-- start Raw records --
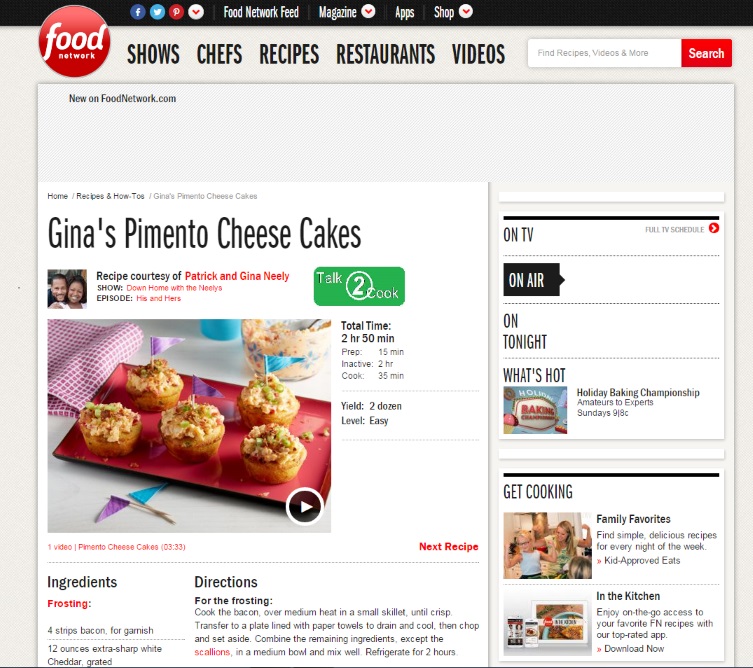Go to the Food Network logo homepage

(74, 41)
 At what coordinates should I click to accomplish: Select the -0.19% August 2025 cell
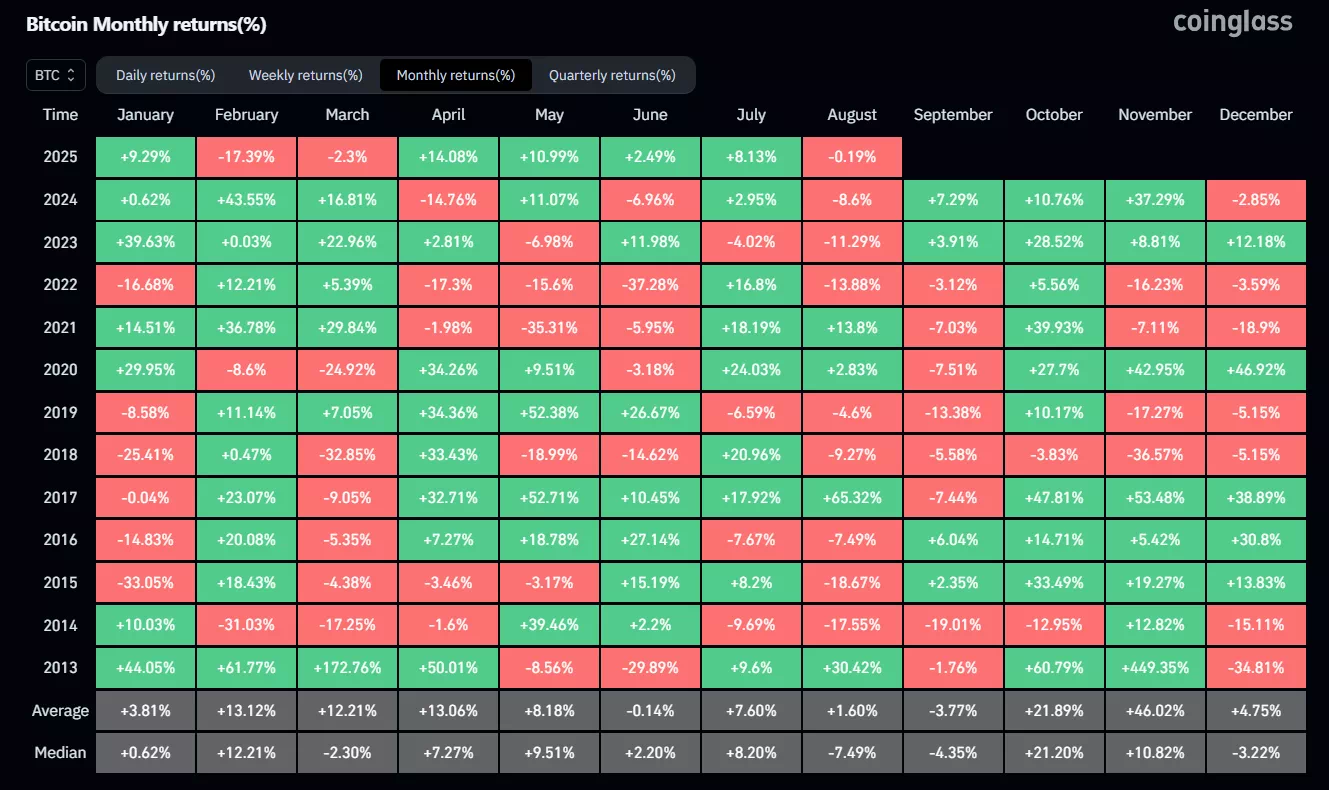click(x=852, y=157)
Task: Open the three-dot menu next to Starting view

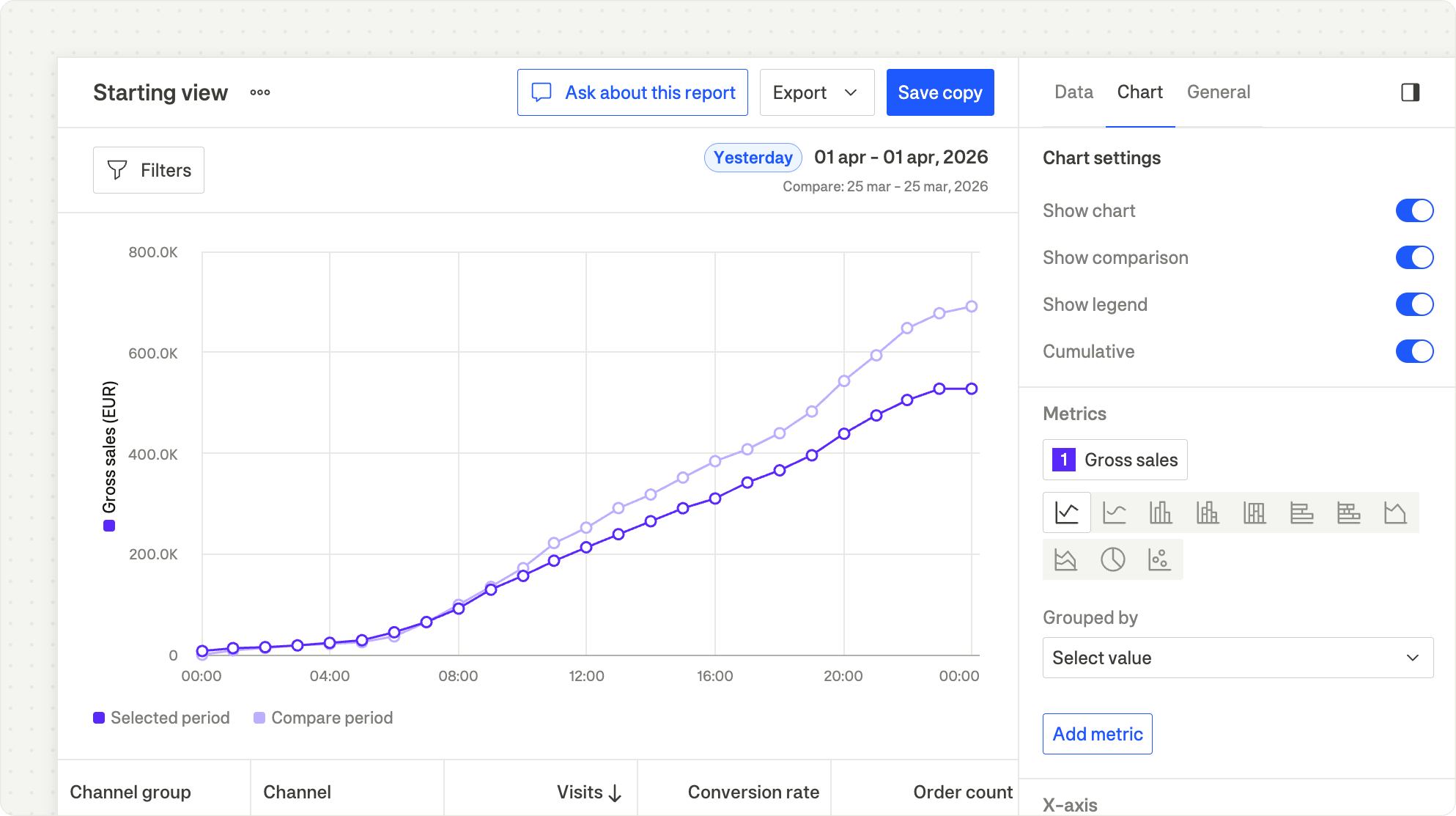Action: pyautogui.click(x=260, y=92)
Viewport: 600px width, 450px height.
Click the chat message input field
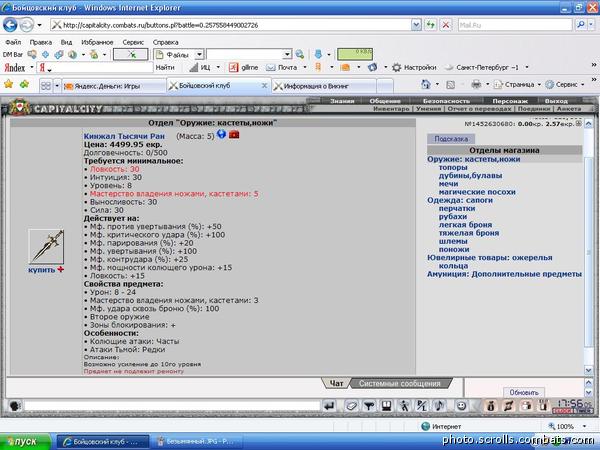172,406
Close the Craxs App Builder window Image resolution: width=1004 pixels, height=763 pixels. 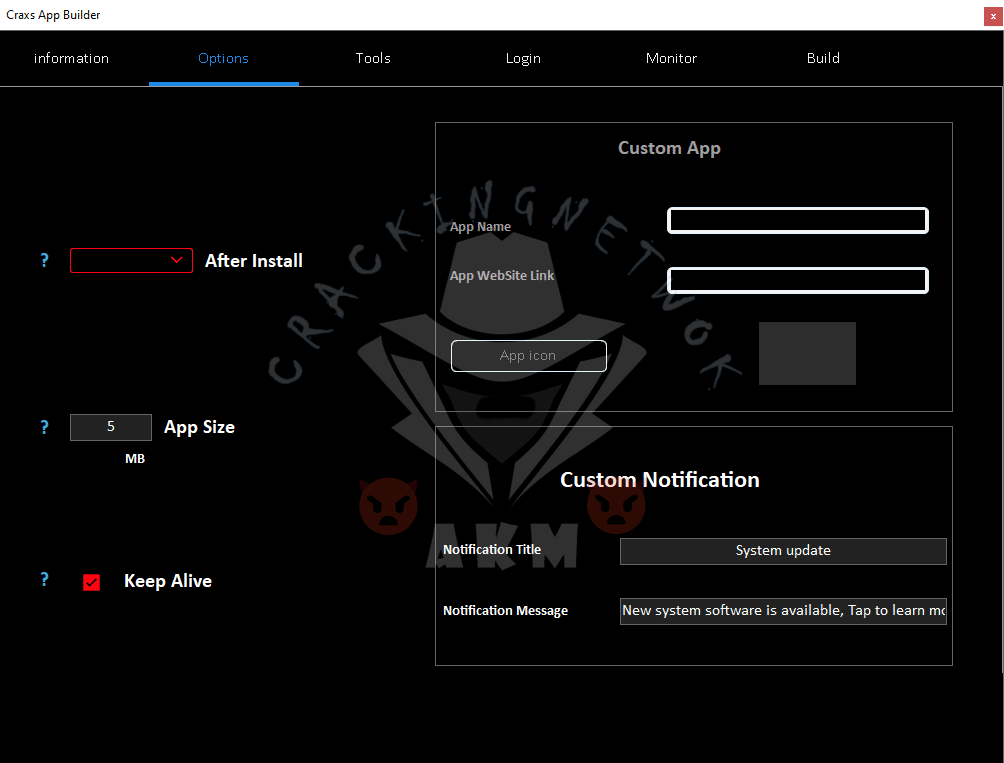click(x=993, y=16)
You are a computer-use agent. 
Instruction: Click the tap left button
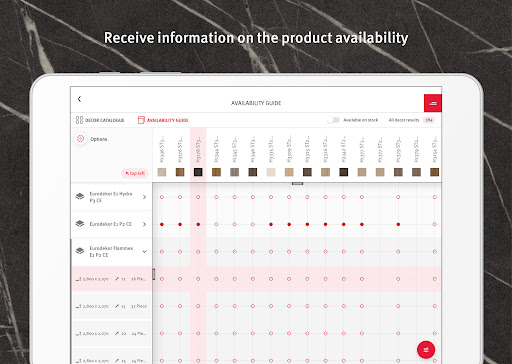[135, 173]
-- end Raw records --
● Task statement: Convert the records into a Markdown table with the columns Row and Line, starting at the line that has "You are a computer-use agent." and stopping at the end of the records. Skip blank lines and leave the pictures out.

● Written response:
| Row | Line |
|---|---|
| 1 | You are a computer-use agent.  |
| 2 | Instruction: Click the tap left button |
| 3 | [135, 173] |